The AI Security Institute will focus on cybersecurity and partner with Ministry of Defence to mitigate biosecurity risks, while also working with the Home Office on fraud and the use of AI to create child abuse images.
Henry de Zoete, former AI adviser to the U.K. government and now senior adviser at the Oxford Martin AI Governance Initiative, said: “The U.K. AISI leads the world on testing powerful AI models for national security risks. It’s great to see it double down on this approach.”
Technology Secretary Peter Kyle described it as the “logical next step” for the AISI — and insisted its work wouldn’t change.
But the institute has quietly made subtle changes to how it refers to its work.
Bye-bye bias
In his speech in Paris this week, Vance insisted that “AI must remain free from ideological bias” and “never restrict our citizens’ right to free speech.”

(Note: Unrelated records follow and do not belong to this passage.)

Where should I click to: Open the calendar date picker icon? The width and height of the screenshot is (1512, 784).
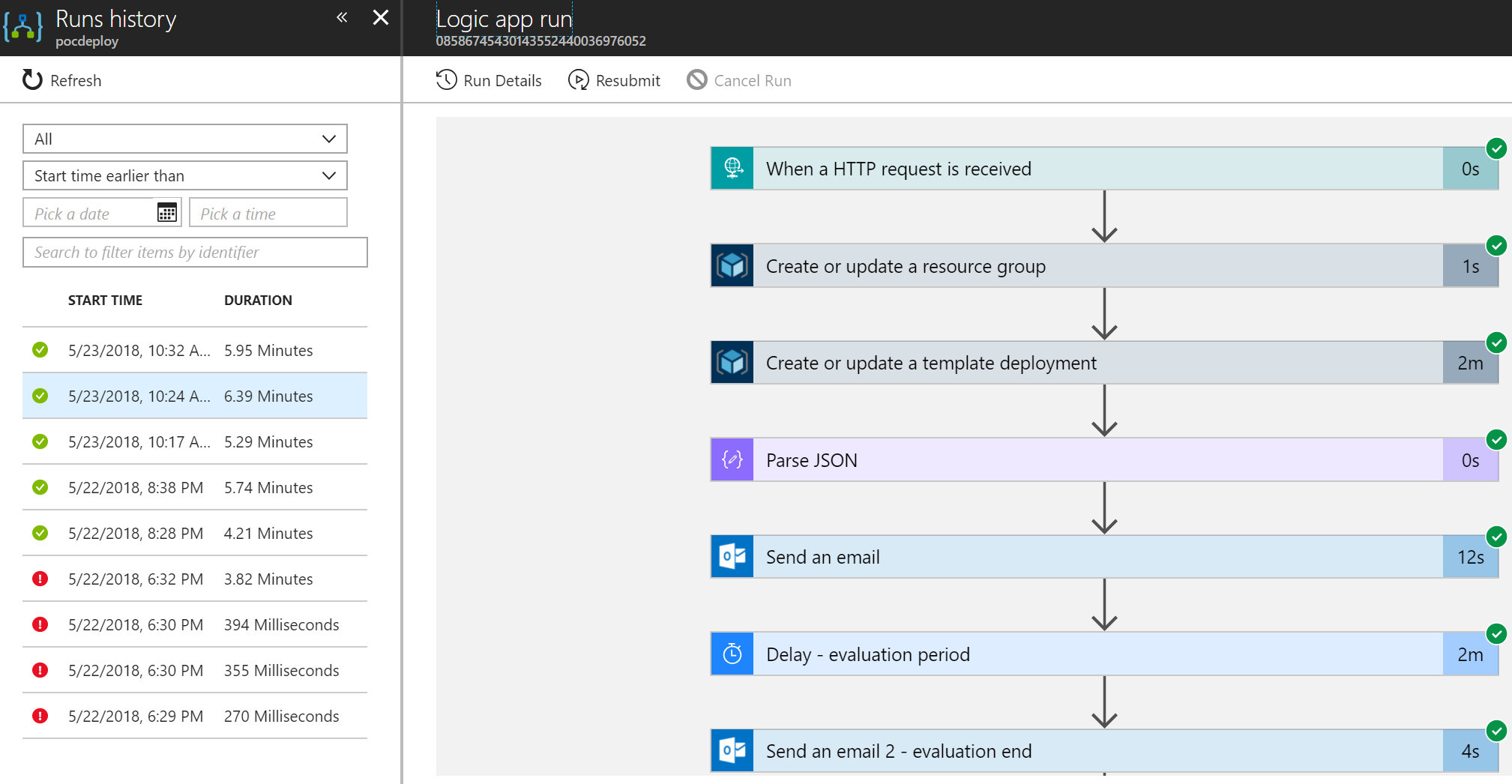pyautogui.click(x=167, y=213)
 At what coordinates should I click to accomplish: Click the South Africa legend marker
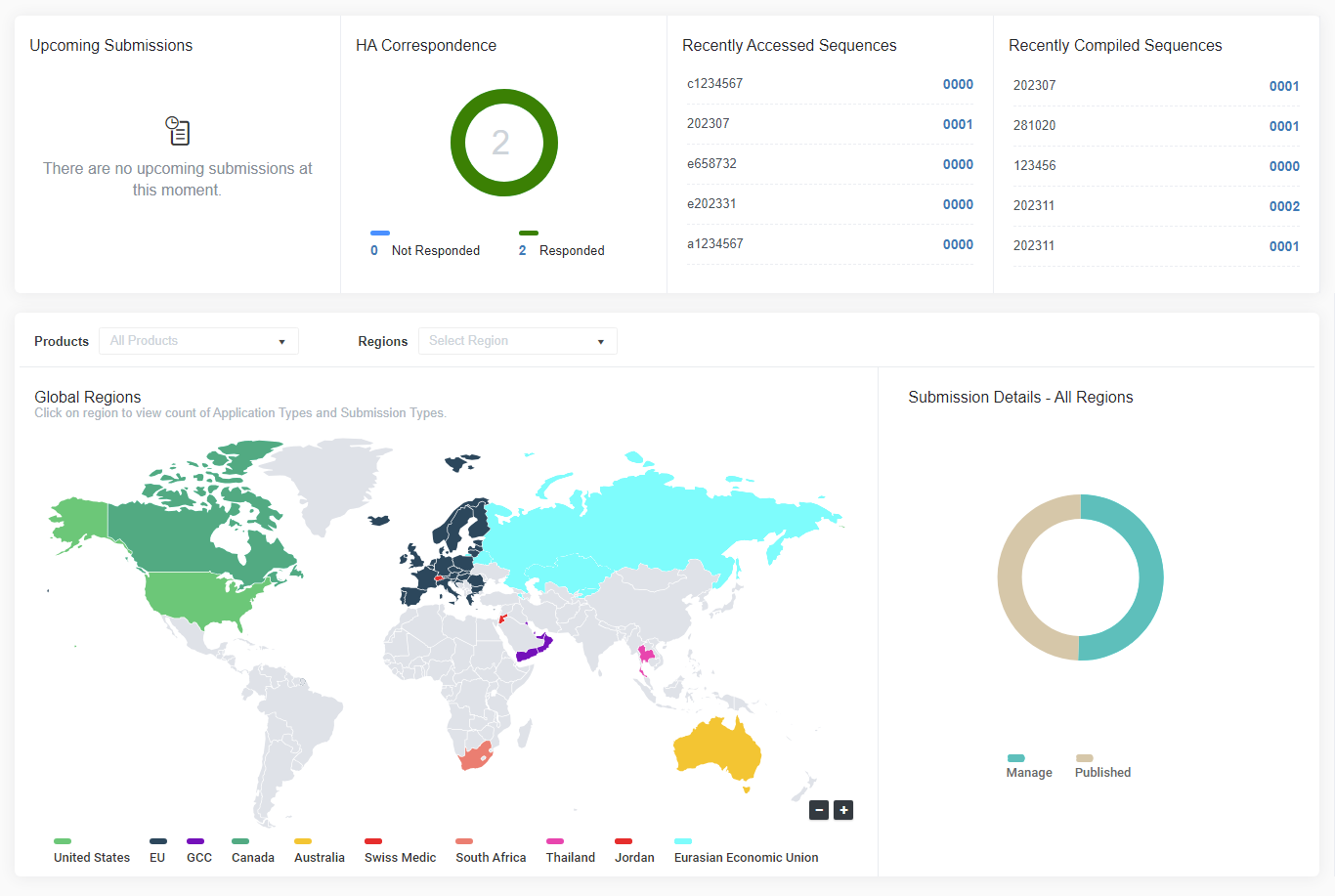point(464,841)
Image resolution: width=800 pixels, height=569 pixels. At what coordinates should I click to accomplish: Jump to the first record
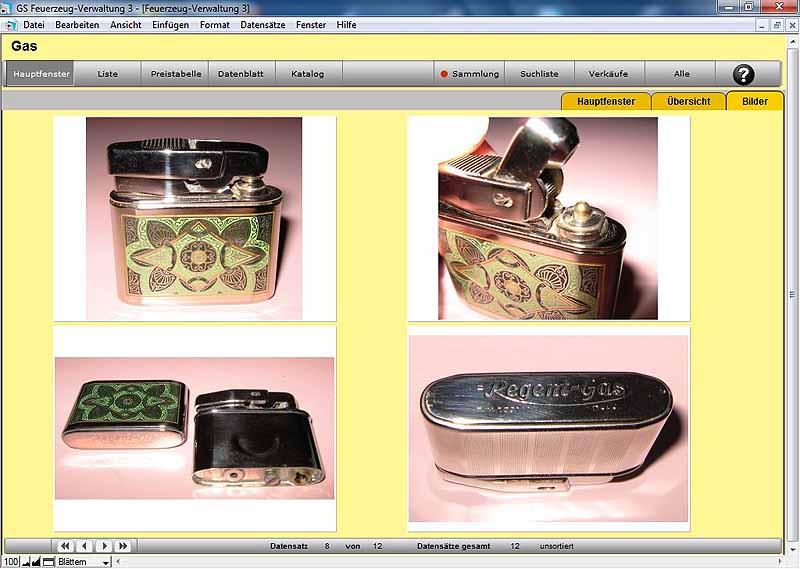(66, 546)
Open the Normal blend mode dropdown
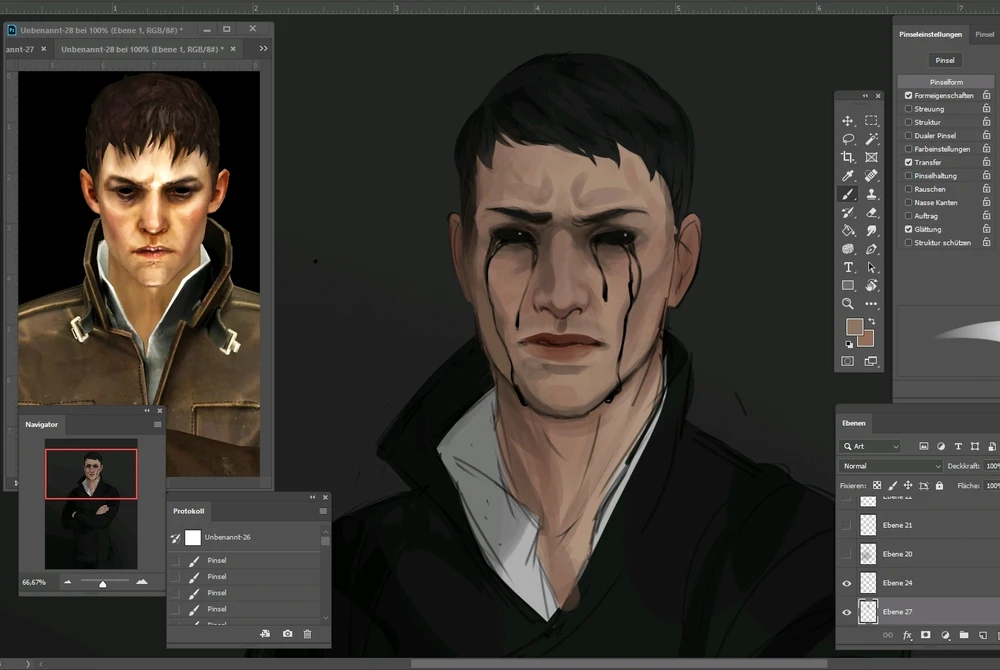Viewport: 1000px width, 670px height. point(891,466)
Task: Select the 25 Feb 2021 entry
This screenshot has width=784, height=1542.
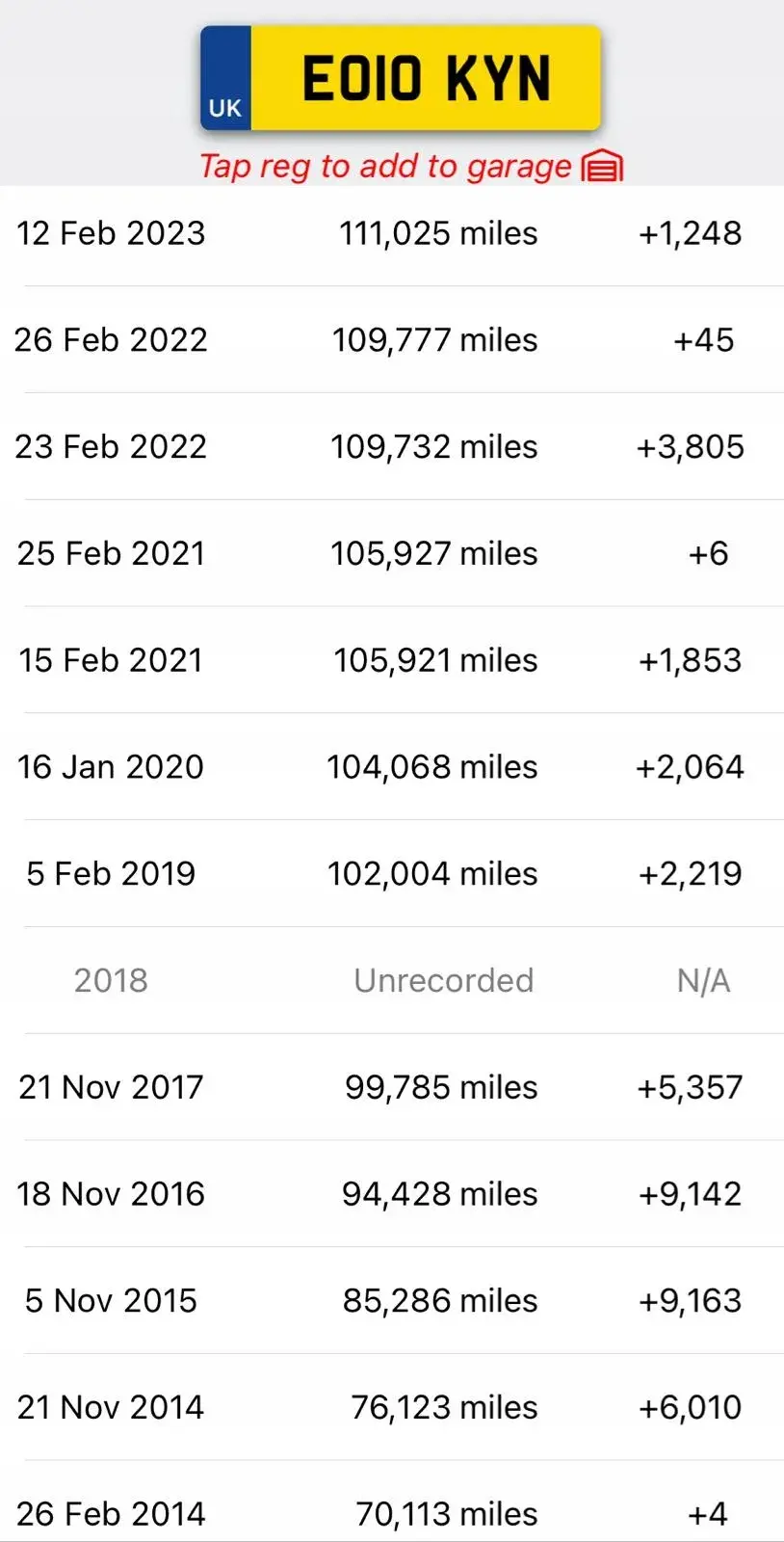Action: click(x=392, y=553)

On its website the institute has now dropped talk of “societal impacts” as a reason for evaluating models, changing it to “societal resilience.” References to the risk of AI creating “unequal outcomes” and “harming individual welfare” have also gone.
The institute has also dropped “public accountability” as a reason for evaluating models, changing it to keeping the “public safe and secure.”
That move is already attracting scrutiny.
“We are pleased to see how seriously the U.K. is taking criminal misuse of AI,” said Elizabeth Seger, director of digital policy at think tank Demos. “However we are deeply concerned that any attention to bias in AI applications has been explicitly cut out of the new AISI’s scope.”
“We ask the government to clarify where, if not AISI, harms to U.K. citizens from bias and discrimination will be tackled,” Seger added.
Michael Birtwistle, associate director at the Ada Lovelace Institute, said it risked leaving a “whole range of harms to people and society unaddressed,” which the AISI had previously committed to tackling.
“The most significant and recurring AI scandals relate heavily to bias, from Australian robo-debt, to the Dutch welfare algorithm, to the Ofqual exams algorithm. There is a real risk that inaction on risks like bias will lead to public opinion turning against AI and the U.K. missing out on its benefits.”
The U.K. government did not immediately respond to a request for comment on the changes.
Overshadowed
On the morning media round Friday, Kyle got little chance to talk about his department’s announcement. Instead the conversation was dominated by Ukraine’s future and tariffs.
Trump signed a presidential memorandum Thursday moving the U.S. one step closer to a “reciprocal” tariff system. This could see Britain hit with tariffs of up to 21 percent on exports if, as indicated by Trump’s trade adviser Peter Navarro last night, VAT is considered by the administration as a tax on imports.
Kyle said: “We need a government with cool, clear thinking at times like this… We will assess any changes and challenges that come down the line from any part of the global economy, and we will act appropriately and in the best interest of Britain.”
As POLITICO first reported earlier this month, the thinking inside the U.K. government has changed on how to bring forward new AI legislation. Ministers have dropped language about forcing AI companies to give the AISI pre-release access for testing, which was also the subject of industry resistance.
The last time the country’s Technology Secretary Peter Kyle mentioned it publicly was the morning after Trump was elected.